I am new to Mender and trying to deploy mender-server 3.7.7 with Kubernetes on AWS EKS.

All my pods are online except mender-deployments which fails with the following error:

main: failed to setup storage client: s3: failed to check bucket preconditions: s3: insufficient permissions for accessing bucket '<my s3 bucket>'

I have confirmed that the IAM role used by the EC2 instance the pod is deployed to has permissions to access the bucket (in fact, I gave it S3FullAccess just to test).

Here is my S3 config that I used when installing Mender:

s3:
    AWS_URI: "https://s3.us-east-2.amazonaws.com"
    AWS_BUCKET: "<my s3 bucket>"
    AWS_REGION: "us-east-2"
    AWS_ACCESS_KEY_ID: ""
    AWS_SECRET_ACCESS_KEY: ""
    AWS_FORCE_PATH_STYLE: "false"

I read in the docs that AWS_ACCESS_KEY_ID and AWS_SECRET_ACCESS_KEY are not needed if deployed to EC2 and using the correct IAM role and permissions (which seems to be the case as far as I can tell). I tried deploying with them absent, and also as empty strings, in case there is a difference.

Is there anything obvious that I am missing or any suggestions on how to debug the issue?

To ensure my cluster can access the bucket I created the following pod:

apiVersion: v1
kind: Pod
metadata:
  name: debug-pod
  namespace: mender
spec:
  containers:
    - name: debug-container
      image: amazon/aws-cli
      command: ["sleep", "3600"]
      tty: true
      stdin: true

Then I ssh’ed into it and was able to use the AWS CLI to access the bucket. This makes me think it is not a permissions issue on the EKS side.

It appears that uninstalling and then reinstalling Mender with Helm in my cluster has fixed the issue.

Hi @JamesTann ,
thanks for getting back. It was maybe a race condition?
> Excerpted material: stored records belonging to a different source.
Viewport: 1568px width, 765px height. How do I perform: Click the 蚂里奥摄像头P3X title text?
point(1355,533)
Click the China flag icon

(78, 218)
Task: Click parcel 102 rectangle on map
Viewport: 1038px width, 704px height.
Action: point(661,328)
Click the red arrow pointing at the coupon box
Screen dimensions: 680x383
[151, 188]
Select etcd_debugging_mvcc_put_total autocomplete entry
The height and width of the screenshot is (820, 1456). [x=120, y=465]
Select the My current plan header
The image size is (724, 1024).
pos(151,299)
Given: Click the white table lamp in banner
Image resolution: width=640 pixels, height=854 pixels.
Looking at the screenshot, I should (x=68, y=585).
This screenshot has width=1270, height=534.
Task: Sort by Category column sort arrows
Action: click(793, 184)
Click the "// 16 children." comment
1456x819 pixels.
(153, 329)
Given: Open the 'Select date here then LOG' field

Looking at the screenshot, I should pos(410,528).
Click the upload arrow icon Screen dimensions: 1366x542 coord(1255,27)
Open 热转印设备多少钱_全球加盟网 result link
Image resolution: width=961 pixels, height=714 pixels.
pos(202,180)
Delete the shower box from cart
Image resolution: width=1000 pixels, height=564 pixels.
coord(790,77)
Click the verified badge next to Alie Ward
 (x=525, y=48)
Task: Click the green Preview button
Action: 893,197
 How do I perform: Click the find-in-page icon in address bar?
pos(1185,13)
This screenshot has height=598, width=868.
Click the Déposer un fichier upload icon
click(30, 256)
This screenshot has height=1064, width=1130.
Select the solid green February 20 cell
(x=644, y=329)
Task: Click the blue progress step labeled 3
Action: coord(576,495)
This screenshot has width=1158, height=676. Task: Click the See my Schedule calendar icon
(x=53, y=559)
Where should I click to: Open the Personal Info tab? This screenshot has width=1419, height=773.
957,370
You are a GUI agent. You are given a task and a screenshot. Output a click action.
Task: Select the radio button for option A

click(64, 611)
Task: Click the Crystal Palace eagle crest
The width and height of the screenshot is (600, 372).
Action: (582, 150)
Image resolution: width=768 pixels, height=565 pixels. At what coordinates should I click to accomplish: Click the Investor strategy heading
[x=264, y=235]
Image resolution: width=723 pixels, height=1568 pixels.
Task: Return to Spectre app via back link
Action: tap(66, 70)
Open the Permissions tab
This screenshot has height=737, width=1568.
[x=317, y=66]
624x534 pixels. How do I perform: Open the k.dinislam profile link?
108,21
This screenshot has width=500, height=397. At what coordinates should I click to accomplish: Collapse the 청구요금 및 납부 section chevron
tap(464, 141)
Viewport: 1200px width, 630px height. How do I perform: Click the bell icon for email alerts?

The IAM role has been created after that the deployment service has been scheduled?

Interesting issue, though. Did you configured a custom service account? If you don’t, the helm chart creates one named default.

Thanks!

Hi @robgio,

Yes it was likely a race condition, although what seemed weird to me was that restarting the deployment pod (after I knew the IAM role was attached and had the correct permissions) did not seem to fix the issue. Only a full reinstall of the chart seemed to do the trick. I think this is because I was adding permissions to the role after I installed the chart and realized what permissions were required.

For the service role, I did create my own.